Data records
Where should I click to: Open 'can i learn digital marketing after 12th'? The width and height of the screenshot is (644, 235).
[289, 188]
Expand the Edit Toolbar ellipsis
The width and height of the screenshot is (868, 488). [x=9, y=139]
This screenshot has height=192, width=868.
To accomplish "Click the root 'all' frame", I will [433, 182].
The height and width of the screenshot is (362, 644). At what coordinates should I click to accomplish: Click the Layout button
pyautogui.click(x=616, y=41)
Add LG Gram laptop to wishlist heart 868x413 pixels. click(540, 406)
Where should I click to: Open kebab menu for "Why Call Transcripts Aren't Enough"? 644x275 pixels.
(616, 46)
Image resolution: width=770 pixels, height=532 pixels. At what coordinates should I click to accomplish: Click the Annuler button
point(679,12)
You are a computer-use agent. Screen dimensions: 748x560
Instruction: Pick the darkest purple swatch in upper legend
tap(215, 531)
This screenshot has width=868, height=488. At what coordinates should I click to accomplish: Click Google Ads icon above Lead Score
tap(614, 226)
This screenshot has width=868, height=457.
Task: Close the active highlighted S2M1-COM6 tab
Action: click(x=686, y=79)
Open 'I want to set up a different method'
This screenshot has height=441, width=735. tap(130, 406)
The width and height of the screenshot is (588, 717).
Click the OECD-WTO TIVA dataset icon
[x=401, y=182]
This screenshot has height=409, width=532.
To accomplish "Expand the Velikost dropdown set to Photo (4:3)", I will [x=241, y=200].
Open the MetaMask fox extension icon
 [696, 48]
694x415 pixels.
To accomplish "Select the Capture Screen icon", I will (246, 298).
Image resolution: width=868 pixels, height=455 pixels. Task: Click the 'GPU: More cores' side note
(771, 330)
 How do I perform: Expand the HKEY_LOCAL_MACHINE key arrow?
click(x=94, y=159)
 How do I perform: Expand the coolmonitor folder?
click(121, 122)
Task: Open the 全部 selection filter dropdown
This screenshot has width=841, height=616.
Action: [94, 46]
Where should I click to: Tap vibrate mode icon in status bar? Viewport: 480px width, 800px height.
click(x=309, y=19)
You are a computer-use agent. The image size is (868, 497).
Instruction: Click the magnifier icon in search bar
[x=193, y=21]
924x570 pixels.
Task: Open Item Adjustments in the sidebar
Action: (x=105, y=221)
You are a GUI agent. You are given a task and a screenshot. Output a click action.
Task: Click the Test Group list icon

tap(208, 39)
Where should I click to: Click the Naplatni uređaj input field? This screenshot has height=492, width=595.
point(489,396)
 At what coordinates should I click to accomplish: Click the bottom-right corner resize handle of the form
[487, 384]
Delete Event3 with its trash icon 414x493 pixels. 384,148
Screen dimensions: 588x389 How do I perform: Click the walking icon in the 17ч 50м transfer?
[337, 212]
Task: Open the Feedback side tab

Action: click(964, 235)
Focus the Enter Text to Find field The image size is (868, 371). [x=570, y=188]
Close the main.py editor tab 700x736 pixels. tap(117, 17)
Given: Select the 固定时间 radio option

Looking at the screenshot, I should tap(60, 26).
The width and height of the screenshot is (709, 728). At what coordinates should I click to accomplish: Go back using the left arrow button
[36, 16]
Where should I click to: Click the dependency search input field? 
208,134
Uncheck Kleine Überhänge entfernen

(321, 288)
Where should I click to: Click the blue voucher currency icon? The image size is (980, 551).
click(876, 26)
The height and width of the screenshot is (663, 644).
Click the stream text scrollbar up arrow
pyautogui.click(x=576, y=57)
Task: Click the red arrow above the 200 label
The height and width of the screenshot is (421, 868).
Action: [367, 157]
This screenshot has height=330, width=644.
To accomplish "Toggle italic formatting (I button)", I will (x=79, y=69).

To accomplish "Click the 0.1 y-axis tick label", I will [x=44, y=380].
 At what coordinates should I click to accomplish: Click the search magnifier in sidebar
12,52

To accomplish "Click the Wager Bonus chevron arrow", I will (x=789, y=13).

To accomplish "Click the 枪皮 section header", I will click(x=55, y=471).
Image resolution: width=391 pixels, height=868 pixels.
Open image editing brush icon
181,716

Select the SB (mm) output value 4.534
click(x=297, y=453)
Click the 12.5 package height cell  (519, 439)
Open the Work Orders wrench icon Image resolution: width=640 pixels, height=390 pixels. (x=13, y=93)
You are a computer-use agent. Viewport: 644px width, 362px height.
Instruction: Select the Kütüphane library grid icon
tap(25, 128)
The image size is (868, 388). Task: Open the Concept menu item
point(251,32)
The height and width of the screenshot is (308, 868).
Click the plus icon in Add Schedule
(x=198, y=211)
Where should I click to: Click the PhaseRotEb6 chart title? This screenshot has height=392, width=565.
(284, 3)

= ACTIVITY =
Go through the entries line by line and count those with "computer". Give only the count.

= EXERCISE ANSWER =
3